The basaltic meteorite displays effects of very strong pressure and temperature. An estimated pressure of 400 thousand to 500 thousand atmospheres and a temperature of more than 1500 °C transformed the feldspar crystals into glass. The transformation of feldspars into an amorphous state, which is called diaplectic glass or maskelynite in the case meteorites, has been observed in many rocks of terrestrial impact craters as well as in meteorites originating from asteroids, the moon or from Mars. This transformation is accompanied by the formation of high-pressure minerals.
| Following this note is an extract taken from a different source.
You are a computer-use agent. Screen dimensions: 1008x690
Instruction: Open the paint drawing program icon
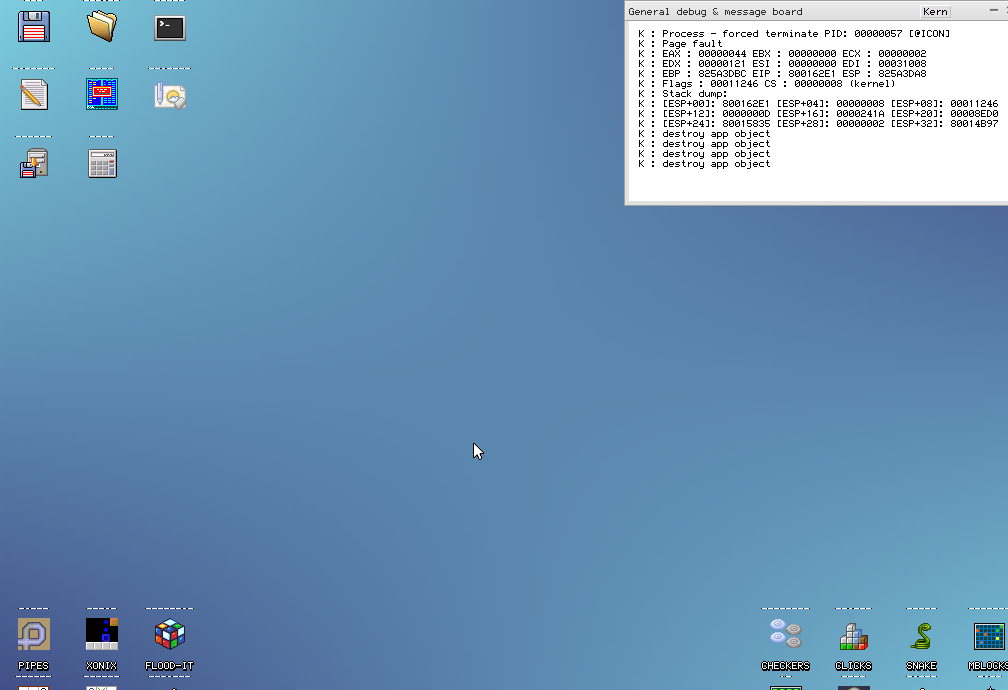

So far, the minerals lingunite, a high-pressure from of the sodium feldspar albite (NaAlSi3O8) and liebermannite, a high-pressure form of the potassium feldspar orthoclase (KAlSi3O8) are known. The newly discovered stöfflerite represents a high-pressure form of the sodium-calcium feldspar plagioclase (mixed crystals of NaAlSi3O8 - CaAl2Si2O8 composition). The stöfflerite crystals are extremely small, i.e. in the micrometer size range because they crystallized under dynamic pressure conditions in a very short time. This process is called shock metamorphism. It is characteristic of impact craters. It appears highly probable that the minerals lingunite, liebermannite, and stöfflerite do also occur in terrestrial impact craters such as the Ries crater, the famous impact crater near Nördlingen in Southern Germany, a crater with a diameter of 26 km. A group of scientists from the Natural History Museum Berlin is working in the Ries since many years and will now start to search for stöfflerite there.